{ggbuilder} is experimental alternative approach to specifying
individual ggplot2 layers. It was
inspired by an observation made by June Choe in his RStudio::conf 2022
talk:
some elements of a layer specification (i.e. calls to geom_XXX()
or
stat_XXX()
) tend to be written out-of-order compared to how those
elements are actually executed by ggplot2, which may make it hard to
reason about. {ggbuilder} provides an alternative syntax for specifying
layers that mimics familiar data transformation pipelines, and attempts
to put operations in the same order syntactically as they are actually
executed.
You can install the development version of ggbuilder from GitHub with:
# install.packages("devtools")
devtools::install_github("mjskay/ggbuilder")

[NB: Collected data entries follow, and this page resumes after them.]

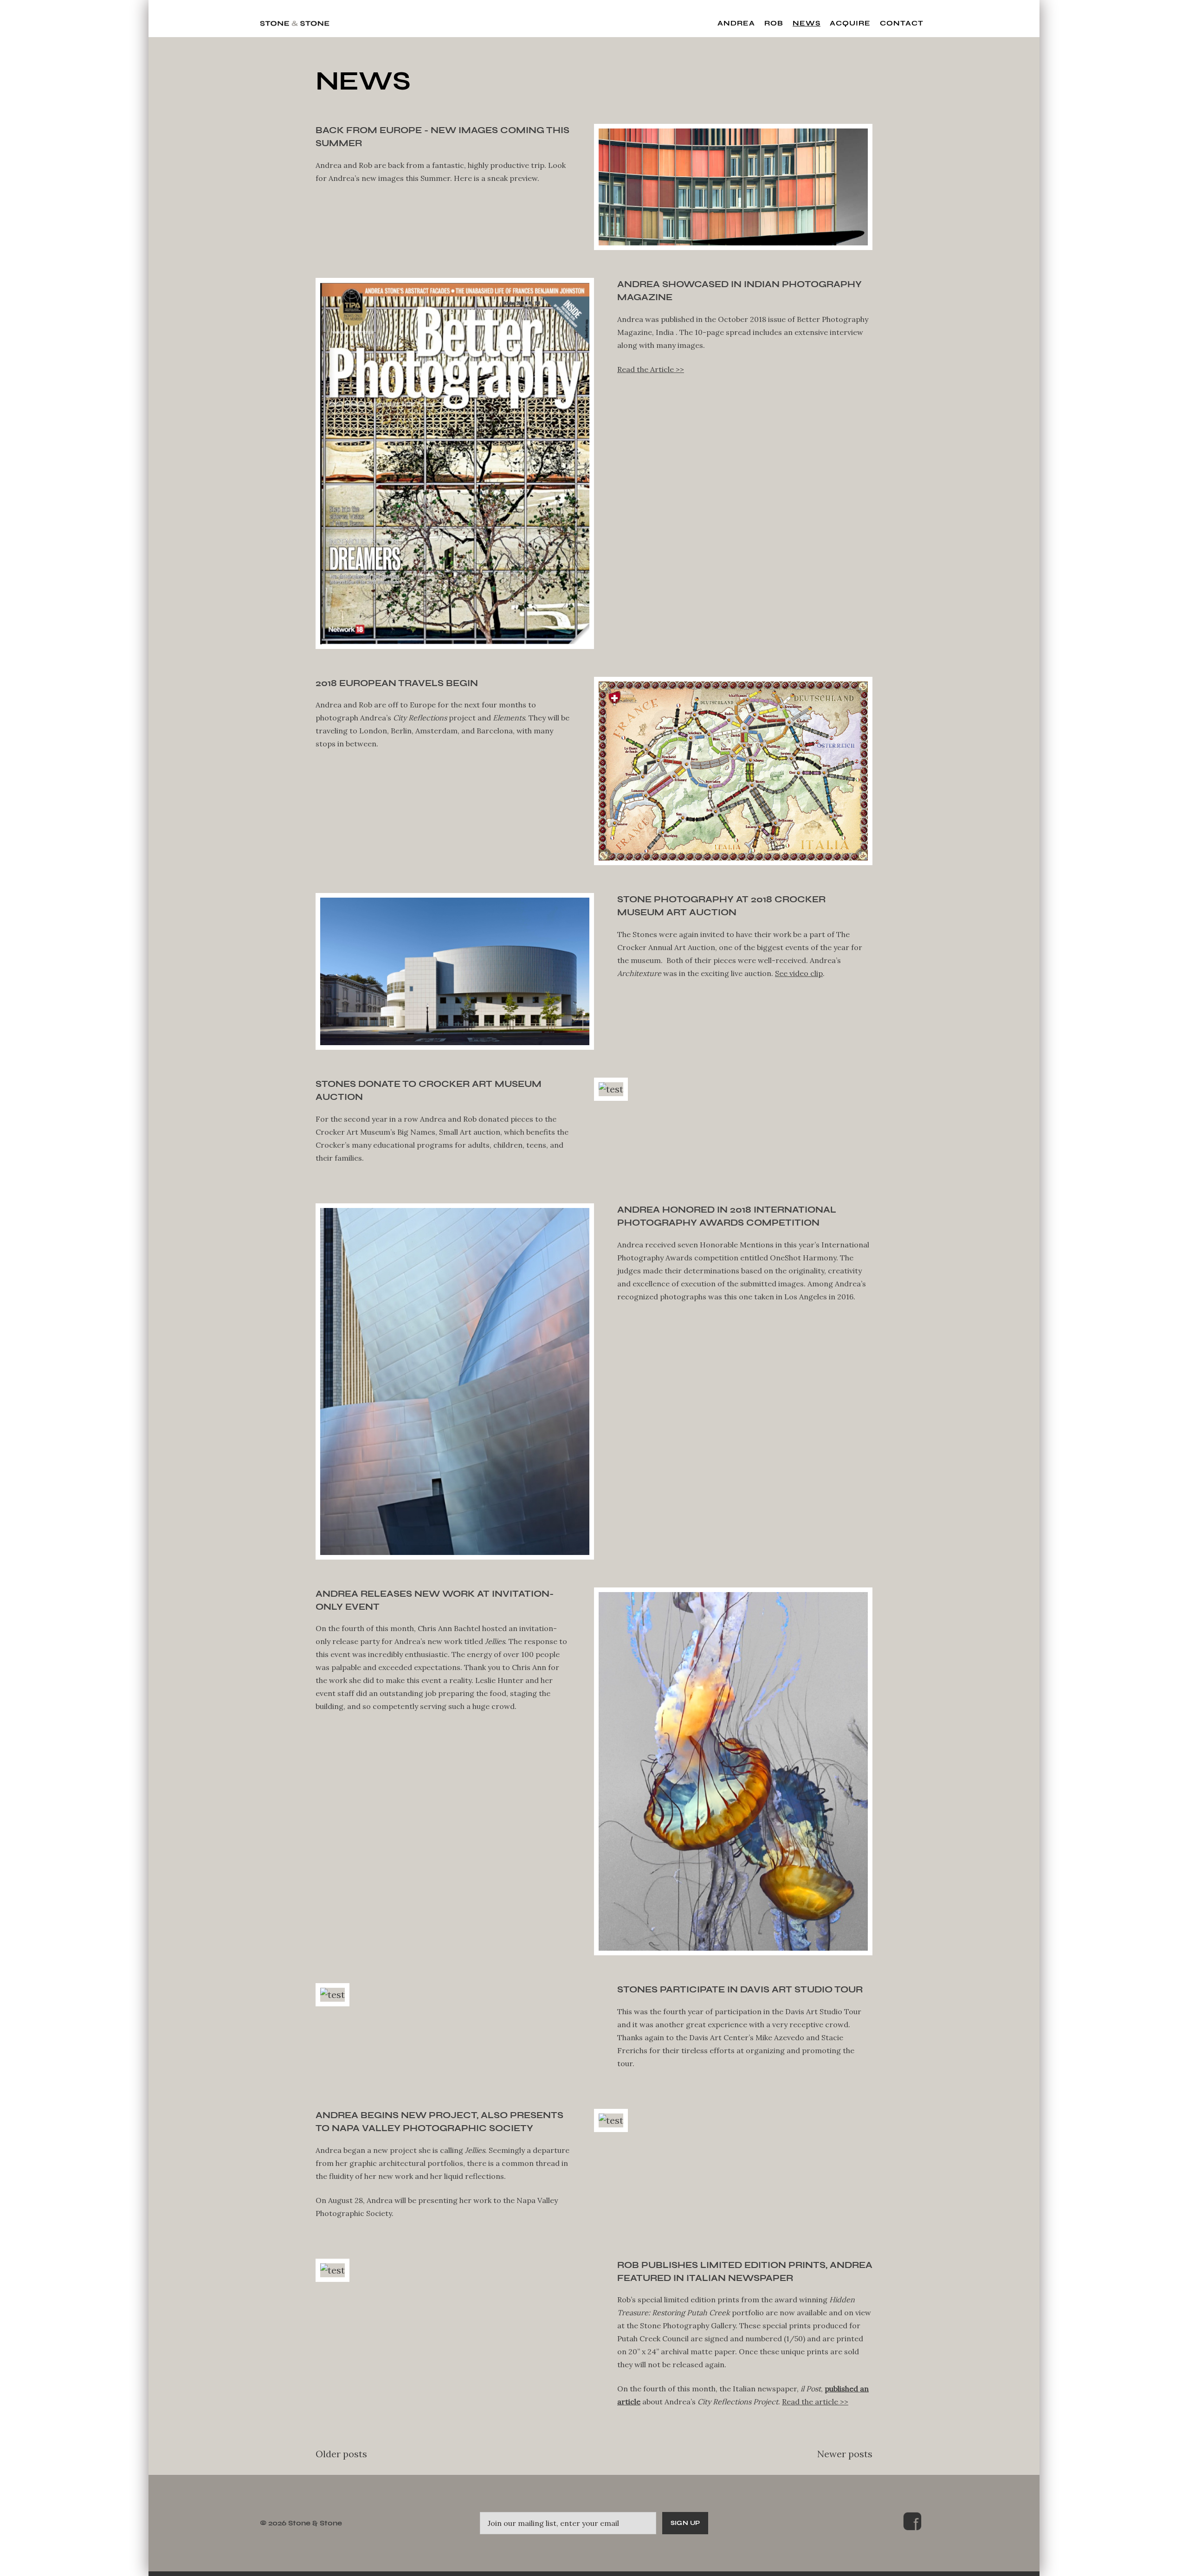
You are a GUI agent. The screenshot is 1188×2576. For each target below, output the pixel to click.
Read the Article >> (650, 369)
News (806, 23)
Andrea (736, 23)
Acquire (850, 23)
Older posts (341, 2454)
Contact (901, 23)
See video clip (799, 973)
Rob (773, 23)
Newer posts (844, 2454)
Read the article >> (815, 2401)
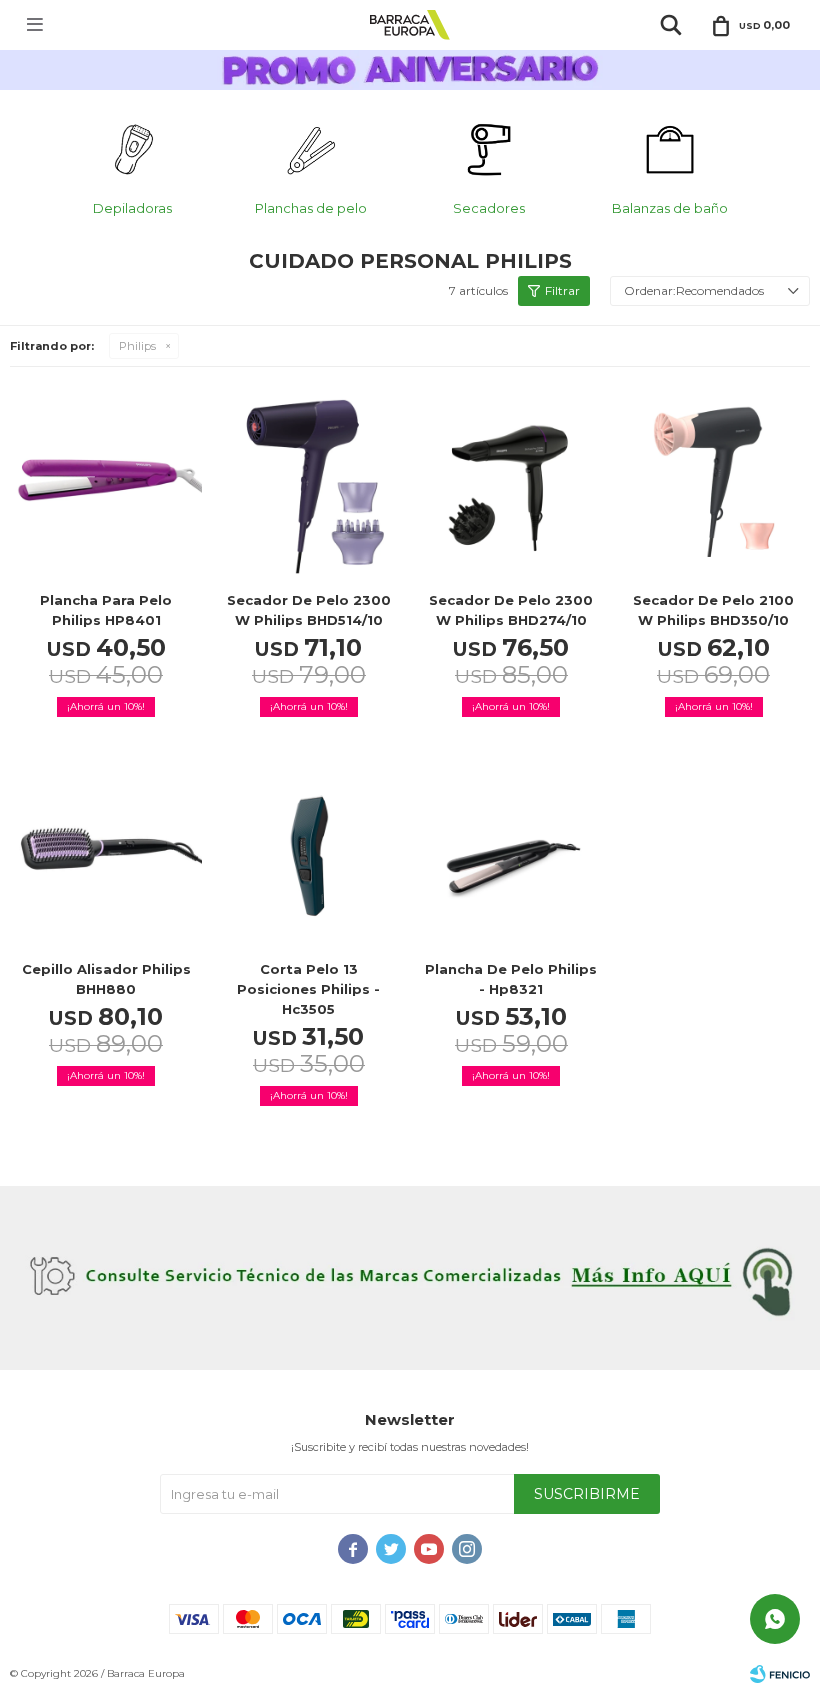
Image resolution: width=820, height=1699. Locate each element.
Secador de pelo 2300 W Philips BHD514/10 (309, 610)
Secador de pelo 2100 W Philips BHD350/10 (713, 610)
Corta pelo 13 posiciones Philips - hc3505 (308, 989)
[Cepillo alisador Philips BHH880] (106, 853)
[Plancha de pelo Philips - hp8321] (511, 853)
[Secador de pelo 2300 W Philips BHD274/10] (511, 483)
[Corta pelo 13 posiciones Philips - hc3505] (309, 853)
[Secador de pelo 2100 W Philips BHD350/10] (714, 483)
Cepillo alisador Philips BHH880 (106, 979)
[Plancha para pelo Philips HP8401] (106, 483)
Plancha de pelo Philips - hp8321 (511, 979)
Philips (137, 346)
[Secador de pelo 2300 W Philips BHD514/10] (309, 483)
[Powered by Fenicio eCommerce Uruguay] (780, 1674)
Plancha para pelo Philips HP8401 (106, 610)
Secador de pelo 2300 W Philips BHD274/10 (511, 610)
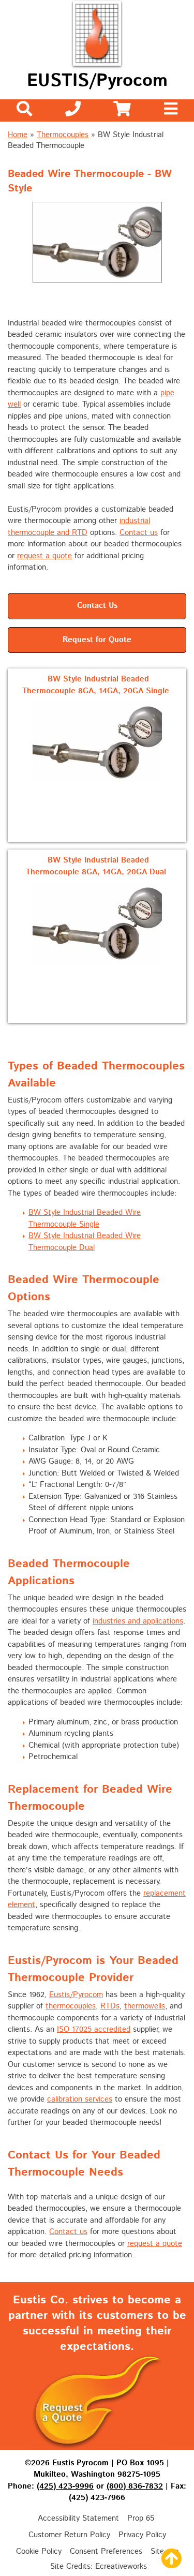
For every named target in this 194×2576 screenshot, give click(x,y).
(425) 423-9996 (65, 2486)
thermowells (144, 2006)
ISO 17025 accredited (93, 2029)
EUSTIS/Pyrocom (97, 81)
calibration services (79, 2099)
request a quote (44, 555)
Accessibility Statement (78, 2518)
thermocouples (71, 2006)
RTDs (110, 2006)
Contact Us (97, 605)
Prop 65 (140, 2518)
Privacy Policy (142, 2534)
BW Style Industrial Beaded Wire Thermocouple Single (84, 1218)
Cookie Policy (39, 2551)
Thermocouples (62, 134)
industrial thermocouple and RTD (79, 526)
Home (17, 134)
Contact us (139, 532)
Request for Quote (97, 639)
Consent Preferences (106, 2551)
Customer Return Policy (69, 2534)
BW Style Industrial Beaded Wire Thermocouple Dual (84, 1241)
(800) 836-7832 (135, 2486)
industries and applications (138, 1621)
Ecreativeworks (121, 2566)
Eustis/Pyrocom (76, 1994)
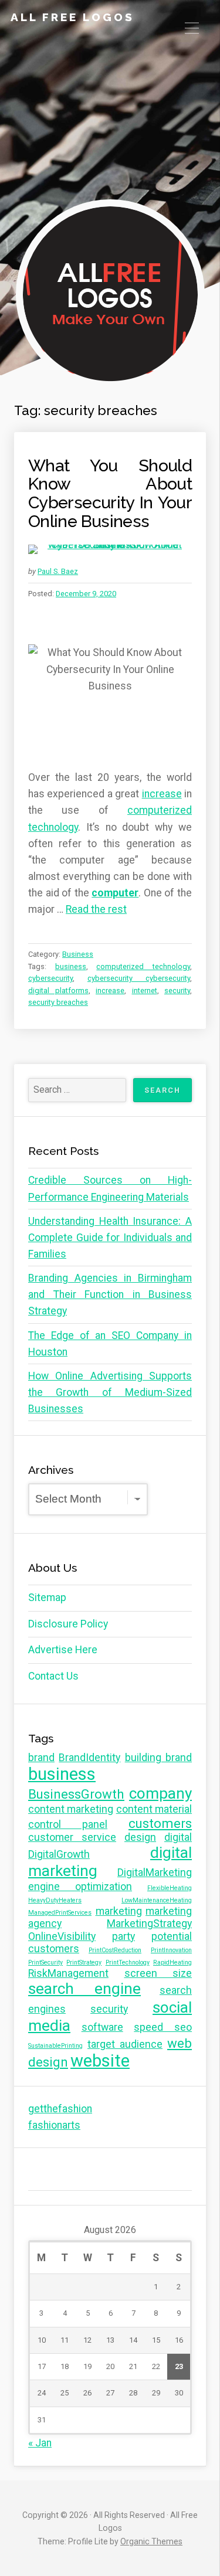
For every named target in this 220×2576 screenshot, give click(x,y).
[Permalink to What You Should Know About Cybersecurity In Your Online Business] (110, 549)
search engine (84, 1988)
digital (178, 1837)
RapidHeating (172, 1962)
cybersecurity (50, 978)
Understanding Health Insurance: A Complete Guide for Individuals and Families (110, 1237)
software (102, 2027)
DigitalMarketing (154, 1872)
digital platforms (58, 990)
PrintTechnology (128, 1962)
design (140, 1837)
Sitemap (47, 1597)
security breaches (58, 1002)
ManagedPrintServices (60, 1912)
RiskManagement (68, 1973)
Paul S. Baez (58, 571)
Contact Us (53, 1676)
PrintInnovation (171, 1950)
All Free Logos (72, 17)
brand (41, 1757)
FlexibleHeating (169, 1888)
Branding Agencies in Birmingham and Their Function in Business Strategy (110, 1294)
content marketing (70, 1809)
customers (160, 1823)
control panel (67, 1824)
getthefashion (60, 2109)
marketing (119, 1911)
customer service (72, 1837)
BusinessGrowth (76, 1794)
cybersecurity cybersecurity (138, 978)
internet (144, 990)
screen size (158, 1973)
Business (77, 954)
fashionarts (54, 2125)
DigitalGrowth (59, 1854)
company (160, 1793)
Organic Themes (151, 2541)
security (177, 990)
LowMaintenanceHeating (156, 1900)
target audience (125, 2044)
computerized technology (143, 966)
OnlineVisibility (62, 1936)
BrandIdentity (89, 1757)
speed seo (163, 2027)
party (123, 1936)
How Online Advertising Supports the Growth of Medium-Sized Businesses (110, 1392)
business (70, 966)
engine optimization (80, 1886)
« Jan (40, 2443)
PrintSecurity (45, 1962)
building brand (158, 1757)
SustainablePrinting (55, 2046)
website (100, 2061)
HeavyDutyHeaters (55, 1900)
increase (162, 794)
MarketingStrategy (149, 1923)
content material (154, 1809)
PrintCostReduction (115, 1950)
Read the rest (96, 909)
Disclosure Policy (68, 1624)
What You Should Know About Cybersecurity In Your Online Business (110, 493)
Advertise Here (62, 1650)
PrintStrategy (83, 1962)
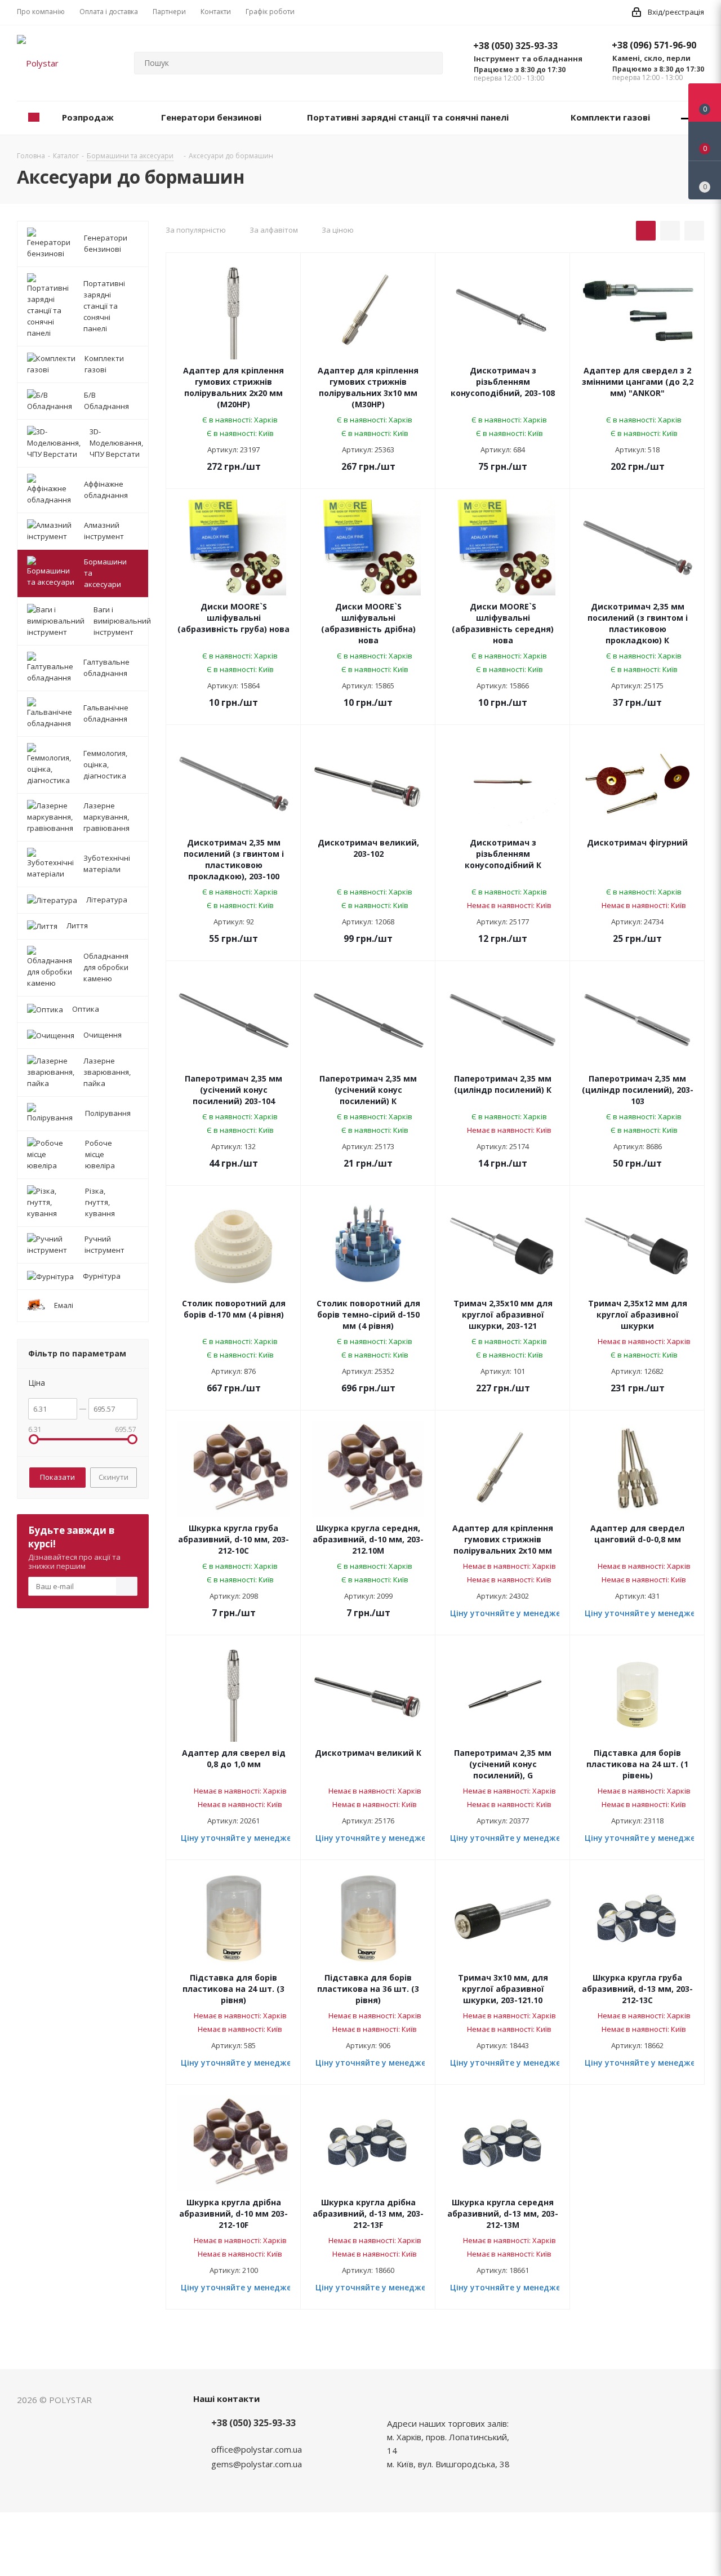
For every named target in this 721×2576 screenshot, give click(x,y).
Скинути (113, 1477)
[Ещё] (685, 118)
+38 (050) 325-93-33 (515, 45)
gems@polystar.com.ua (256, 2464)
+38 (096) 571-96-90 (654, 45)
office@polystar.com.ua (256, 2449)
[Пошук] (429, 63)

Here is a simple dataset, visuallized using normal ggplot2 syntax:
library(ggplot2)
library(ggbuilder)
library(dplyr)
theme_set(theme_light())
set.seed(123456)
df = data.frame(condition = c("A", "B", "C"), response = round(rnorm(30, 1:3), 1))
df |>
ggplot(aes(x = condition, y = response, color = condition)) +
geom_point()
Or you might try use a boxplot instead (though personally I would probably use something from ggdist instead ;) )
df |>
ggplot(aes(x = condition, y = response, color = condition)) +
geom_boxplot(size = 0.75)
To translate the above to {ggbuilder}, we can start by replacing calls
of the form geom_XXX(...)
or stat_XXX(...)
with geom_("XXX", ...)
or stat_("XXX", ...)
. These will work just as before:
df |>
ggplot(aes(x = condition, y = response, color = condition)) +
geom_("boxplot", size = 0.75)
It works just as before, except that the objects created by calls to
geom_()
and stat_()
are both traditional ggplot2 layers and
ggbuilder layer specifications, which can be chained together using
the pipe: |>
.
geom_("boxplot", size = 0.75)
#> <ggbuilder::layer>:
#> mapping:
#> geom_boxplot: outlier.colour = NULL, outlier.fill = NULL, outlier.shape = 19, outlier.size = 1.5, outlier.stroke = 0.5, outlier.alpha = NULL, notch = FALSE, notchwidth = 0.5, varwidth = FALSE, na.rm = FALSE, orientation = NA
#> stat_boxplot: na.rm = FALSE, orientation = NA
#> position_dodge2
#>
#> from <ggbuilder::layer_spec>:
#> $params
#> $params$size
#> [1] 0.75
#>
#>
#> $mapping_stat
#> Aesthetic mapping:
#> <empty>
#>
#> $mapping_geom
#> Aesthetic mapping:
#> <empty>
#>
#> $mapping_final
#> Aesthetic mapping:
#> <empty>
#>
#> $geom
#> [1] "boxplot"
This allows us to replicate an example from June Choe’s talk in which the boxplot stat is reused with a label geometry instead of its normal boxplot geometry.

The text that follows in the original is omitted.